CHALLENGE =>
Replace every "computer-use agent" in the material below with "screen-control agent", and leave everything else as it is.

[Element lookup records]

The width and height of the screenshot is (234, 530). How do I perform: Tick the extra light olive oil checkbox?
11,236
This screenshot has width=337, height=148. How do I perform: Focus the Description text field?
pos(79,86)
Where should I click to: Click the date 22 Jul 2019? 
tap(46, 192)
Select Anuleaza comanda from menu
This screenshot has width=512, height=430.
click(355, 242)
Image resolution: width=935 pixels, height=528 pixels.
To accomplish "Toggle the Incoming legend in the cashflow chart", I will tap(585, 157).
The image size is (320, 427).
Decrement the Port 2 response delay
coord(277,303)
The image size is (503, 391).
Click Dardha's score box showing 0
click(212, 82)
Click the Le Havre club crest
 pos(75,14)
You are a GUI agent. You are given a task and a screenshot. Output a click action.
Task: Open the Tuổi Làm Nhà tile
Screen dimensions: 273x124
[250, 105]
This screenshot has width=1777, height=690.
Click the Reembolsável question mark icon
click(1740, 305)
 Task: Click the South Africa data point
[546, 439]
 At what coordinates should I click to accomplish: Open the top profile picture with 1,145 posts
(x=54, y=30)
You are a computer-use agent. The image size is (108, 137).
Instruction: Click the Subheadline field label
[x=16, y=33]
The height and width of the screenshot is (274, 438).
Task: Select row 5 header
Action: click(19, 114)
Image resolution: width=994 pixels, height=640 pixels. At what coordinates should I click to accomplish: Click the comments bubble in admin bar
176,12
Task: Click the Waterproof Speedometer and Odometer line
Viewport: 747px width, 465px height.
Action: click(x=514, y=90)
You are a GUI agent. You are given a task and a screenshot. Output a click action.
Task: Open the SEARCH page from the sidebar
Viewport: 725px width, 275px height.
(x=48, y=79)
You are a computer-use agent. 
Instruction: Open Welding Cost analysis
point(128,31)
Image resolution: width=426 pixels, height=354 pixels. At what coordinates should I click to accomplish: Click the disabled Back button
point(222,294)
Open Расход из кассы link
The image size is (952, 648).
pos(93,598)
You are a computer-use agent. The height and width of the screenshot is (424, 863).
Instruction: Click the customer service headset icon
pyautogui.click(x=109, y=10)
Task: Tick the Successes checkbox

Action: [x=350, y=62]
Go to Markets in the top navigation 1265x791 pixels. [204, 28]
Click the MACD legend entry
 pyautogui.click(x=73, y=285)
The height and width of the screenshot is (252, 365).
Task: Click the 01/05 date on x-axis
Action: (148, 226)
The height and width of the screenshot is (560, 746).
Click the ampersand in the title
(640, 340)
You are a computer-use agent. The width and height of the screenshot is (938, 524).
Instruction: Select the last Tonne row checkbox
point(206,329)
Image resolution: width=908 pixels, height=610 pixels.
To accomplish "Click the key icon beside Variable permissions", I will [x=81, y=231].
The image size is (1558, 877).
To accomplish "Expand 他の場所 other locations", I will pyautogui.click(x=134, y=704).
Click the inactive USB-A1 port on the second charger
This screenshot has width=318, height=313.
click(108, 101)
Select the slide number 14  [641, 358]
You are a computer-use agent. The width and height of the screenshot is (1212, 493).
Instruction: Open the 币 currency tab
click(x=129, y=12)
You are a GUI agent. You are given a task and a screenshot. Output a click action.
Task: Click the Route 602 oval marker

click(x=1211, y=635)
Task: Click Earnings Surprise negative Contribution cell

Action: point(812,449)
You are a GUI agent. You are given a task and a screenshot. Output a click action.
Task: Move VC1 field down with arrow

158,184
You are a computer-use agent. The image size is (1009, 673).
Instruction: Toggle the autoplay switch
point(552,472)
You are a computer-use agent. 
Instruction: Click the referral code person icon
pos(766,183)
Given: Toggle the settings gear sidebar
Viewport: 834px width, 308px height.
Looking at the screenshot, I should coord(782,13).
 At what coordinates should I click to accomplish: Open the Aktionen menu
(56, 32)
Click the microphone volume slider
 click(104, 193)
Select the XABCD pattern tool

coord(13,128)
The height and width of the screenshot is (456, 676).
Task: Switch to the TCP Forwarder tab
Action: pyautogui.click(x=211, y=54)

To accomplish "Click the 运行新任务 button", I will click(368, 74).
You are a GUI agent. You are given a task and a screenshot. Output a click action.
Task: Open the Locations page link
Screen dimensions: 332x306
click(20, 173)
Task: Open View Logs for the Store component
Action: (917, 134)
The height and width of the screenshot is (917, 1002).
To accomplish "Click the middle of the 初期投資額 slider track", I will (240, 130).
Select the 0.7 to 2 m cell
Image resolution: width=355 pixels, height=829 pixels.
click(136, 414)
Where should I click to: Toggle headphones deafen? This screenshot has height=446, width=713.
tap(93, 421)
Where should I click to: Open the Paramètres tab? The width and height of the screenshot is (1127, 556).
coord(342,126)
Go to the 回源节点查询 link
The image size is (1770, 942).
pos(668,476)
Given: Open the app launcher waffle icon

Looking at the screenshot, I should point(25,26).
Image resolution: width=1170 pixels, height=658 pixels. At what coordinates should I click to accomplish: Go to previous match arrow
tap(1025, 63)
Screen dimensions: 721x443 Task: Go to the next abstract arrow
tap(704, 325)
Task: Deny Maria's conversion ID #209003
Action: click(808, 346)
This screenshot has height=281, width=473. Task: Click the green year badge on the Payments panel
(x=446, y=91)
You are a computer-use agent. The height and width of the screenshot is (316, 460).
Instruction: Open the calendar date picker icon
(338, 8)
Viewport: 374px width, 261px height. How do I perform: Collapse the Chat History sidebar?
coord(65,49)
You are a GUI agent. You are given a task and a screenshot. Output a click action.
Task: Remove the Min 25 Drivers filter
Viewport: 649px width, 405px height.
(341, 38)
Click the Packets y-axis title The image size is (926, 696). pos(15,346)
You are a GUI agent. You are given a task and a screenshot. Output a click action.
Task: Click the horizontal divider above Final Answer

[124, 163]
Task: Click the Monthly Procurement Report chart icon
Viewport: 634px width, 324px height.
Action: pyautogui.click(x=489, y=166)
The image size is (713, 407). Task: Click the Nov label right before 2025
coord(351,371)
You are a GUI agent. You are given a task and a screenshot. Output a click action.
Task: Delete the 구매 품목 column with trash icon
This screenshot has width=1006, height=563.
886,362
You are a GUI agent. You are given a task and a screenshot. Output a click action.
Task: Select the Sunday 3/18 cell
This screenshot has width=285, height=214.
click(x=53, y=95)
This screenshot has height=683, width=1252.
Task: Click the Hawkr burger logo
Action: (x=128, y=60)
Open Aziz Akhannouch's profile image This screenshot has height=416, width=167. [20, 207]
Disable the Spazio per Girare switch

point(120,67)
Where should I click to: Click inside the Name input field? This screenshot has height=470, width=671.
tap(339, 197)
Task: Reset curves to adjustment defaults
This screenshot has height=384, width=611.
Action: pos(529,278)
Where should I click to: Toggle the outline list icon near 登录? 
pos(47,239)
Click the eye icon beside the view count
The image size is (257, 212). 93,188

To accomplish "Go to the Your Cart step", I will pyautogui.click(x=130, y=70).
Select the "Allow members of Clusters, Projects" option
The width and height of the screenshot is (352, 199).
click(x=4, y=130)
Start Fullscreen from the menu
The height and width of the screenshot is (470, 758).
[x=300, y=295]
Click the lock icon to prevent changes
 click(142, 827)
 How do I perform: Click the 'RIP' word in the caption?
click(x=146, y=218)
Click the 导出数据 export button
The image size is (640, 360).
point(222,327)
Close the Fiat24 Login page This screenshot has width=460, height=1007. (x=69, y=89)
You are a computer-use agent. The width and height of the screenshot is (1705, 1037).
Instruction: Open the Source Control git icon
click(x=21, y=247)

THE RESULT =>
The width and height of the screenshot is (234, 530). How do I perform: Tick the extra light olive oil checkbox?
11,236
This screenshot has width=337, height=148. How do I perform: Focus the Description text field?
pos(79,86)
Where should I click to: Click the date 22 Jul 2019? 
tap(46, 192)
Select Anuleaza comanda from menu
This screenshot has width=512, height=430.
click(355, 242)
Image resolution: width=935 pixels, height=528 pixels.
To accomplish "Toggle the Incoming legend in the cashflow chart", I will tap(585, 157).
The image size is (320, 427).
Decrement the Port 2 response delay
coord(277,303)
The image size is (503, 391).
Click Dardha's score box showing 0
click(212, 82)
Click the Le Havre club crest
 pos(75,14)
You are a GUI agent. You are given a task and a screenshot. Output a click action.
Task: Open the Tuổi Làm Nhà tile
Screen dimensions: 273x124
[250, 105]
This screenshot has width=1777, height=690.
Click the Reembolsável question mark icon
click(1740, 305)
 Task: Click the South Africa data point
[546, 439]
 At what coordinates should I click to accomplish: Open the top profile picture with 1,145 posts
(x=54, y=30)
You are a screen-control agent. The image size is (108, 137).
Instruction: Click the Subheadline field label
[x=16, y=33]
The height and width of the screenshot is (274, 438).
Task: Select row 5 header
Action: click(19, 114)
Image resolution: width=994 pixels, height=640 pixels. At what coordinates should I click to accomplish: Click the comments bubble in admin bar
176,12
Task: Click the Waterproof Speedometer and Odometer line
Viewport: 747px width, 465px height.
Action: click(x=514, y=90)
You are a GUI agent. You are given a task and a screenshot. Output a click action.
Task: Open the SEARCH page from the sidebar
Viewport: 725px width, 275px height.
(x=48, y=79)
You are a screen-control agent. 
Instruction: Open Welding Cost analysis
point(128,31)
Image resolution: width=426 pixels, height=354 pixels. At what coordinates should I click to accomplish: Click the disabled Back button
point(222,294)
Open Расход из кассы link
The image size is (952, 648).
pos(93,598)
You are a screen-control agent. The height and width of the screenshot is (424, 863).
Instruction: Click the customer service headset icon
pyautogui.click(x=109, y=10)
Task: Tick the Successes checkbox

Action: [x=350, y=62]
Go to Markets in the top navigation 1265x791 pixels. [204, 28]
Click the MACD legend entry
 pyautogui.click(x=73, y=285)
The height and width of the screenshot is (252, 365).
Task: Click the 01/05 date on x-axis
Action: (148, 226)
The height and width of the screenshot is (560, 746).
Click the ampersand in the title
(640, 340)
You are a screen-control agent. The width and height of the screenshot is (938, 524).
Instruction: Select the last Tonne row checkbox
point(206,329)
Image resolution: width=908 pixels, height=610 pixels.
To accomplish "Click the key icon beside Variable permissions", I will [x=81, y=231].
The image size is (1558, 877).
To accomplish "Expand 他の場所 other locations", I will pyautogui.click(x=134, y=704).
Click the inactive USB-A1 port on the second charger
This screenshot has width=318, height=313.
click(108, 101)
Select the slide number 14  [641, 358]
You are a screen-control agent. The width and height of the screenshot is (1212, 493).
Instruction: Open the 币 currency tab
click(x=129, y=12)
You are a GUI agent. You are given a task and a screenshot. Output a click action.
Task: Click the Route 602 oval marker

click(x=1211, y=635)
Task: Click Earnings Surprise negative Contribution cell

Action: point(812,449)
You are a GUI agent. You are given a task and a screenshot. Output a click action.
Task: Move VC1 field down with arrow

158,184
You are a screen-control agent. The image size is (1009, 673).
Instruction: Toggle the autoplay switch
point(552,472)
You are a screen-control agent. 
Instruction: Click the referral code person icon
pos(766,183)
Given: Toggle the settings gear sidebar
Viewport: 834px width, 308px height.
Looking at the screenshot, I should coord(782,13).
 At what coordinates should I click to accomplish: Open the Aktionen menu
(56, 32)
Click the microphone volume slider
 click(104, 193)
Select the XABCD pattern tool

coord(13,128)
The height and width of the screenshot is (456, 676).
Task: Switch to the TCP Forwarder tab
Action: pyautogui.click(x=211, y=54)

To accomplish "Click the 运行新任务 button", I will click(368, 74).
You are a GUI agent. You are given a task and a screenshot. Output a click action.
Task: Open the Locations page link
Screen dimensions: 332x306
click(20, 173)
Task: Open View Logs for the Store component
Action: (917, 134)
The height and width of the screenshot is (917, 1002).
To accomplish "Click the middle of the 初期投資額 slider track", I will (240, 130).
Select the 0.7 to 2 m cell
Image resolution: width=355 pixels, height=829 pixels.
click(136, 414)
Where should I click to: Toggle headphones deafen? This screenshot has height=446, width=713.
tap(93, 421)
Where should I click to: Open the Paramètres tab? The width and height of the screenshot is (1127, 556).
coord(342,126)
Go to the 回源节点查询 link
The image size is (1770, 942).
pos(668,476)
Given: Open the app launcher waffle icon

Looking at the screenshot, I should point(25,26).
Image resolution: width=1170 pixels, height=658 pixels. At what coordinates should I click to accomplish: Go to previous match arrow
tap(1025, 63)
Screen dimensions: 721x443 Task: Go to the next abstract arrow
tap(704, 325)
Task: Deny Maria's conversion ID #209003
Action: click(808, 346)
This screenshot has height=281, width=473. Task: Click the green year badge on the Payments panel
(x=446, y=91)
You are a screen-control agent. The height and width of the screenshot is (316, 460).
Instruction: Open the calendar date picker icon
(338, 8)
Viewport: 374px width, 261px height. How do I perform: Collapse the Chat History sidebar?
coord(65,49)
You are a GUI agent. You are given a task and a screenshot. Output a click action.
Task: Remove the Min 25 Drivers filter
Viewport: 649px width, 405px height.
(341, 38)
Click the Packets y-axis title The image size is (926, 696). pos(15,346)
You are a GUI agent. You are given a task and a screenshot. Output a click action.
Task: Click the horizontal divider above Final Answer

[124, 163]
Task: Click the Monthly Procurement Report chart icon
Viewport: 634px width, 324px height.
Action: pyautogui.click(x=489, y=166)
The image size is (713, 407). Task: Click the Nov label right before 2025
coord(351,371)
You are a GUI agent. You are given a task and a screenshot. Output a click action.
Task: Delete the 구매 품목 column with trash icon
This screenshot has width=1006, height=563.
886,362
You are a GUI agent. You are given a task and a screenshot. Output a click action.
Task: Select the Sunday 3/18 cell
This screenshot has width=285, height=214.
click(x=53, y=95)
This screenshot has height=683, width=1252.
Task: Click the Hawkr burger logo
Action: (x=128, y=60)
Open Aziz Akhannouch's profile image This screenshot has height=416, width=167. [20, 207]
Disable the Spazio per Girare switch

point(120,67)
Where should I click to: Click inside the Name input field? This screenshot has height=470, width=671.
tap(339, 197)
Task: Reset curves to adjustment defaults
This screenshot has height=384, width=611.
Action: pos(529,278)
Where should I click to: Toggle the outline list icon near 登录? 
pos(47,239)
Click the eye icon beside the view count
The image size is (257, 212). 93,188

To accomplish "Go to the Your Cart step", I will pyautogui.click(x=130, y=70).
Select the "Allow members of Clusters, Projects" option
The width and height of the screenshot is (352, 199).
click(x=4, y=130)
Start Fullscreen from the menu
The height and width of the screenshot is (470, 758).
[x=300, y=295]
Click the lock icon to prevent changes
 click(142, 827)
 How do I perform: Click the 'RIP' word in the caption?
click(x=146, y=218)
Click the 导出数据 export button
The image size is (640, 360).
point(222,327)
Close the Fiat24 Login page This screenshot has width=460, height=1007. (x=69, y=89)
You are a screen-control agent. The width and height of the screenshot is (1705, 1037).
Instruction: Open the Source Control git icon
click(x=21, y=247)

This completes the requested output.